> **Ausgewählter Auszug**:

>>

Das wird das Jahr der Frauen!

22.02.2022
Martina Kral

Genauer gesagt: DAS Jahr der Künstlerinnen. Querbeet durch alle Gattungen, von Malerei, Performance, über Skulpturen, Installationen bis hin zu Inszenierungen. Von frech, witzig, provokativ über erotisch, exzessiv bis hin zu brutal und humorvoll. Die weiblichen Kunstschaffenden haben nur eines im Sinn: Kunst machen auf ihre Art, dranbleiben, ausformulieren, ihre eigene Rolle finden, sich treu bleiben und weitermachen. 

Namhafte Museen in der Schweiz zeigen bis Herbst eindrucksvolle Ausstellungen und Retrospektiven, die es sich zu besuchen lohnt:  

Die Mitbegründerin des Almanachs «Der Blaue Reiter»: Gabriele Münter (Zentrum Paul Klee bis 8.Mai). Nicht selten beeinflussten Frauen die Kunstgeschichte massgeblich. Als Mitbegründerin des deutschen Expressionismus wird sie im Zentrum Paul Klee in Bern gezeigt und geehrt. Ihr ganzes Leben verbrachte sie in und mit der Kunst. Ein Leben voller Farben und Ausdruck.  

Die Malerin üppig-sinnlicher, grossformatiger Blüten- und Blumenmotive: Georgia O`Keeffe. DIE nordamerikanische Künstlerin, die Landschaftsbilder und Blumenmotive in starke, weibliche und sinnliche Konnotationen umzusetzen vermochte. Sie trägt uns in ihren Werken durch alle Facetten des weiblichen Daseins und ist auf jeden Fall auch für Männer einen Besuch in der Fondation Beyeler wert. (Fondation Beyeler, Basel-Riehen bis 22. Mai)

<<

> **Deine Aufgabe**:
In welchem Museum zeigt man laut dem Artikel über Künstlerinnen die Ausstellung zu Gabriele Münter? Die Einträge spielen hierfür keine Rolle.

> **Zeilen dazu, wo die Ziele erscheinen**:
>>

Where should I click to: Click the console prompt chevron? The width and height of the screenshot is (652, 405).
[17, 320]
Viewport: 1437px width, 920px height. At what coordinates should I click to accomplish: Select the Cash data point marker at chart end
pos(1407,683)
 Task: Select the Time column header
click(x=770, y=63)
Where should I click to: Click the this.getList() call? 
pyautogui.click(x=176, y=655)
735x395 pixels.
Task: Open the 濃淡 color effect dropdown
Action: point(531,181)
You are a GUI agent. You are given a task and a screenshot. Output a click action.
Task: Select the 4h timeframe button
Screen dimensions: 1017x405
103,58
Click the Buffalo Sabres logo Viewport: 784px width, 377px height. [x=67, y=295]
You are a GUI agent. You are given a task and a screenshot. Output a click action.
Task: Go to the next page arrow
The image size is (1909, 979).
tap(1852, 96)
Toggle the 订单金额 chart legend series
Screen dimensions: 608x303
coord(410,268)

<<

> **Antwort**:
Im Zentrum Paul Klee in Bern.